How Does Your Faith Help with Chronic Pain?

When you are seeking relief from suffering, both physically and spiritually

Posted in , May 24, 2022

Knee pain

I was on a Zoom meeting the other day when someone noticed that I was wincing and grimacing.

“Are you okay?” she asked. 

Well, no. All I’d done was cross my right leg over my left, and my right knee felt like it was going to explode. 
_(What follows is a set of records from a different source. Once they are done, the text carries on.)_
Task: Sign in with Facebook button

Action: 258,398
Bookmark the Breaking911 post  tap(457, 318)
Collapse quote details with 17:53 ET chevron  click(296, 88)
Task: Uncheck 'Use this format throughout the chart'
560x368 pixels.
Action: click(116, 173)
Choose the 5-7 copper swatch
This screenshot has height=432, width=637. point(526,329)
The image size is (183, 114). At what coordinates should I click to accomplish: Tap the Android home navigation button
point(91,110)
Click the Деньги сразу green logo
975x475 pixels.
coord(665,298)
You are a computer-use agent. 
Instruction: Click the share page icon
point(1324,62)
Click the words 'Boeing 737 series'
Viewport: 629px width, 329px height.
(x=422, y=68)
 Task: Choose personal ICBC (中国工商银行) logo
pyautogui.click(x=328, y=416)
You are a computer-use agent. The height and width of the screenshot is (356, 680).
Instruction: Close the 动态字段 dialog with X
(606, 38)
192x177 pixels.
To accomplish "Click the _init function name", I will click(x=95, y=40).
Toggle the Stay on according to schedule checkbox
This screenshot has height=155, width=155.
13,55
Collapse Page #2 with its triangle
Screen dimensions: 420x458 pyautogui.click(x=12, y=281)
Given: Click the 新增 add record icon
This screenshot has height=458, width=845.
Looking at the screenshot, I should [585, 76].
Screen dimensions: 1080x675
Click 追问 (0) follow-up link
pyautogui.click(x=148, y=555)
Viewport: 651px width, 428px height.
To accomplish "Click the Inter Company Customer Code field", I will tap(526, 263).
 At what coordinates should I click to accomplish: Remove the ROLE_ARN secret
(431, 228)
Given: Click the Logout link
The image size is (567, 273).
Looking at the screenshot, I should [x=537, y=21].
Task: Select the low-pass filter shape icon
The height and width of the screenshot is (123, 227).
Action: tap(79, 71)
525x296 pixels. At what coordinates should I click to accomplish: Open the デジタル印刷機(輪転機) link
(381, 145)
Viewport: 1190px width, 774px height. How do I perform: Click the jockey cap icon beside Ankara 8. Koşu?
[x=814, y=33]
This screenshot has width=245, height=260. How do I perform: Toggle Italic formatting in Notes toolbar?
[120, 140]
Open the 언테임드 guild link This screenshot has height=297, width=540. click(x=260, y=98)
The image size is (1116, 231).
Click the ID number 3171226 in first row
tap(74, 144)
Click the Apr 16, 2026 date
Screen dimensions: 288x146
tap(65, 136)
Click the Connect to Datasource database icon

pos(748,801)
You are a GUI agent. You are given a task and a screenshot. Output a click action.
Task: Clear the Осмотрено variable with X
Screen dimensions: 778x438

The injury happened on an early morning hike with my golden retriever Gracie. We were coming down the steep part of the Three Mile Hill trail in the Berkshires when I lost my footing on a dew-slick rock. I fell forward and landed solidly on my knees on a flat rock a foot or so below, my right knee taking the brunt of my weight. I writhed around in the dirt for a few minutes, uttering some things I won’t record here while Gracie looked on with that expression she always gives me when I stumble: Why don’t you just go on all fours? She is a skeptic of bipedalism and truth to tell, she rarely takes a spill herself. 

Fortunately, we were near the end of the trail, so I hobbled down to the Jeep berating myself for being so clumsy. I should have iced as soon as I got home, but I put it off and just popped a couple of Advil instead. That should do it, I thought. Now I was paying the price.

The knee worsened as the day wore on. Even after icing I was limping. I could barely climb the stairs unless I took one at a time. This was real pain.

It had been a long while since I’d had to deal with acute physical pain, a blessing I now realized I’d taken for granted. So many of you out there deal with chronic pain every day. Relief from debilitating pain is one of the most common prayer requests we get at Guideposts, pain much worse than my contused knee. My wife Julee has suffered from back pain for years. Gracie sprained a paw this winter running through the snow. We had to ice it daily and wrap it at night and give her pain pills.

Pain is part of life. When I was little and hurt myself, my mother, devout Catholic that she was, would tell me to offer it up to the souls in purgatory to help shorten their time there. Reluctantly I would agree to “suffer it up,” as I put it, though I didn’t really get the concept of after-death purification (neither did Martin Luther).  She also reminded me that Jesus too suffered, and not just on the cross. “Imagine how many times He hit His thumb learning to be a carpenter under Joseph or stubbed His toe walking the shores of Galilee. He suffered like us.” Pain, my mother believed, could be sacrificial, which was why she put sharp pebbles in her shoes on Good Friday. 

Still, there is nothing pleasant about pain even if it is the body’s way of warning us that something is wrong (just as a pained conscience is God’s way of telling us we’ve sinned). And I’m not happy about my knee. But I will suffer it up, as it were, not for the souls in purgatory this time but for all of you who endure far greater debilities than I and as a reminder of how profoundly blessed I am to have been spared such suffering so far in life. In fact, my knee feels better already. 

For those of you who have chronic pain, please share how you deal with it physically and spiritually. Do you struggle? How does your faith help sustain you?